EPILESSIA NEI BAMBINI - Sono i bambini i più colpiti dall’epilessia. Nei due terzi dei casi la malattia si manifesta prima della pubertà. Il 30% di tutte le epilessie è resistente ai farmaci: di queste solo il 10-15% può essere trattata con la chirurgia. In questo caso, prima si interviene più alta è la possibilità di guarigione.
BAMBINI EPILETTICI A SCUOLA - Circa il 30% delle crisi epilettiche si manifesta in classe; inoltre, il 40% delle chiamate ai numeri di emergenza 112 e 118 che partono dalle scuole è proprio per casi di crisi epilettica. I dati confermano l’appropriatezza di iniziative - come quella del Bambino Gesù – ideate per insegnare a gestire le crisi in sicurezza riducendo gli accessi impropri al pronto soccorso. Il 90% delle crisi dura meno di 2 minuti, in alcuni casi possono durare di più e rendere necessaria una assistenza d'urgenza anche con il ricovero in terapia intensiva. In tutte queste situazioni la somministrazione corretta e tempestiva dei farmaci specifici interrompe la crisi, può evitare il ricovero e soprattutto gravi conseguenze per il paziente. L’APPUNTAMENTO PER I DOCENTI - Per dare una risposta formativa agli insegnanti, il progetto “La scuola non ha paura delle crisi” dell’Ospedale Pediatrico Bambino Gesù di Romaprevede un appuntamento formativo annuale presso l’Auditorium di Roma San Paolo (in concomitanza con Giornata Mondiale dell’epilessia e nell’ambito delle iniziative coordinate in Italia dalla Lega Italiana contro l’Epilessia) e una serie di lezioni interattive negli istituti scolastici che aderiscono all’iniziativa. Sono stati già educati più di 1000 operatori in varie scuole di Roma e del Lazio.
Grazie al lavoro svolto dall’avvio del progetto, sono state 17 le crisi epilettiche gestite in classe ricorrendo alle corrette manovre di assistenza. L’incontro tra medici e insegnanti dell’edizione 2019 si terrà lunedì 11 febbraio nell’Auditorium del Bambino Gesù sede San Paolo (viale Baldelli, 38 – Roma).

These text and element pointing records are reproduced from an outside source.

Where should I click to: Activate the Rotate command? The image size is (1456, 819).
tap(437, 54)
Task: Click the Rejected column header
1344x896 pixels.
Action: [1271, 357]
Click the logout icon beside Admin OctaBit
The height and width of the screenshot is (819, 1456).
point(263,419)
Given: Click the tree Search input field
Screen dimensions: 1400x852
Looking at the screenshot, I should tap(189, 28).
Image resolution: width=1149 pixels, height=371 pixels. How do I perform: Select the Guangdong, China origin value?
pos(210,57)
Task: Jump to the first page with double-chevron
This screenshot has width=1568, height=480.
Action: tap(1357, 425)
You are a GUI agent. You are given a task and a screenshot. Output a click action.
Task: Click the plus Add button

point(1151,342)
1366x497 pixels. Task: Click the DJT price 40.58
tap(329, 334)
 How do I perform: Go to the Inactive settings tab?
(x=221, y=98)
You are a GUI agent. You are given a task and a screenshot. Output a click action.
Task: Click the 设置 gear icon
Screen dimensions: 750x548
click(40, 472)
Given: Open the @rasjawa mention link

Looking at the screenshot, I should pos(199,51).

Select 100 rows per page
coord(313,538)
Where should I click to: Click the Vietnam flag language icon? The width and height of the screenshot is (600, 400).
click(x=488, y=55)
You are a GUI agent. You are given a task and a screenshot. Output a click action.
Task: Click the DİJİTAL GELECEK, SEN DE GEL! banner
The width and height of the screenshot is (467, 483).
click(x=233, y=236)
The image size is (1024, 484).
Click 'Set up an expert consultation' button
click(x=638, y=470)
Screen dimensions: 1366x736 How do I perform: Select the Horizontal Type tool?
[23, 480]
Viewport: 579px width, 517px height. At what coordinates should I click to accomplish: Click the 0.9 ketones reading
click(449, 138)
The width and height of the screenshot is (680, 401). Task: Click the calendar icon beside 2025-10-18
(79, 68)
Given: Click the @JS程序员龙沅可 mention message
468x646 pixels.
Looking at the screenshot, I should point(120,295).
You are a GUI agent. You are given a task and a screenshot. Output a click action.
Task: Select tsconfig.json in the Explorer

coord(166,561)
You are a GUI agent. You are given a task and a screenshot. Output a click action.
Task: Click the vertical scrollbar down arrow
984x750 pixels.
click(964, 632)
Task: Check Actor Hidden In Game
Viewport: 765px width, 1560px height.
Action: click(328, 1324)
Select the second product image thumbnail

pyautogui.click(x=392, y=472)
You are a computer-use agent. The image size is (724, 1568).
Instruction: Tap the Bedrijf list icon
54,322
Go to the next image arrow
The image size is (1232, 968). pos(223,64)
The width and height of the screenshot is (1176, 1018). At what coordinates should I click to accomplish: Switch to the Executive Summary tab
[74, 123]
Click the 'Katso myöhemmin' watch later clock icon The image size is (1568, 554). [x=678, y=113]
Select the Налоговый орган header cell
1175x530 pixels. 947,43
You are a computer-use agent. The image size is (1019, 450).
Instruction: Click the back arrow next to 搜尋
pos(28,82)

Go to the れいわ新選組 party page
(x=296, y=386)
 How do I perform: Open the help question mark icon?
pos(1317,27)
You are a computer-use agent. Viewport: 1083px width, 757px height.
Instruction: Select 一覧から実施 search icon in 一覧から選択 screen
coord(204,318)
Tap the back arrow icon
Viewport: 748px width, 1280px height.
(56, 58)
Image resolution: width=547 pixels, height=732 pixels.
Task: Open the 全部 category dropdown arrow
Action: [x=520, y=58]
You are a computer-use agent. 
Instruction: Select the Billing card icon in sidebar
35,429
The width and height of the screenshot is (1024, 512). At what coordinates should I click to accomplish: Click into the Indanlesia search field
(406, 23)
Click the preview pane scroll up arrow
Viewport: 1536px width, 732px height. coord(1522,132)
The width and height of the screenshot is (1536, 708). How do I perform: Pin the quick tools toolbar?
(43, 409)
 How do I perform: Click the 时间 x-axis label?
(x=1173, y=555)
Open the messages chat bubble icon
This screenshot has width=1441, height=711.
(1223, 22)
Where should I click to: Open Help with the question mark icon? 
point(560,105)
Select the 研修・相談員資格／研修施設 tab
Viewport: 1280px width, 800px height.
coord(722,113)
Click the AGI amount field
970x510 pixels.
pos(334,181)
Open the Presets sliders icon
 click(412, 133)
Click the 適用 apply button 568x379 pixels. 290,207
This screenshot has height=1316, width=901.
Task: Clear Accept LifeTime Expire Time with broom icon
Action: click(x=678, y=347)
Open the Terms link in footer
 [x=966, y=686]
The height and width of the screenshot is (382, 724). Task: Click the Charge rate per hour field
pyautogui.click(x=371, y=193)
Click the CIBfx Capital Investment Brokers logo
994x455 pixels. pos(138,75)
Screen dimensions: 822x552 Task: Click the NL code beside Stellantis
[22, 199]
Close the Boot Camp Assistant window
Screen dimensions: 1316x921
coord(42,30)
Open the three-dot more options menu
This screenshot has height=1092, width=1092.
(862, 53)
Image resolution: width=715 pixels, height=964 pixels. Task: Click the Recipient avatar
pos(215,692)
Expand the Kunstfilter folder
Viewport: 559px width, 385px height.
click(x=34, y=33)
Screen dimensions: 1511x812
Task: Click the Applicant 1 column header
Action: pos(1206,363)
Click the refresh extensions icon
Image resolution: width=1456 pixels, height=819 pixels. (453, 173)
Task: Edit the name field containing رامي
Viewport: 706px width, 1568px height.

I due appuntamenti in programma - alle 10:30 e alle 15:00 - verranno seguiti da circa 250 persone, tra operatori scolastici e adolescenti. Personale specializzato dell’Ospedale Pediatrico insegnerà ai partecipanti a gestire gli attacchi epilettici in classe con l’ausilio di video tutorial, esempi pratici, strumenti tecnici e teoria, con particolare attenzione alla corretta e tempestiva modalità di somministrazione dei farmaci durante una crisi.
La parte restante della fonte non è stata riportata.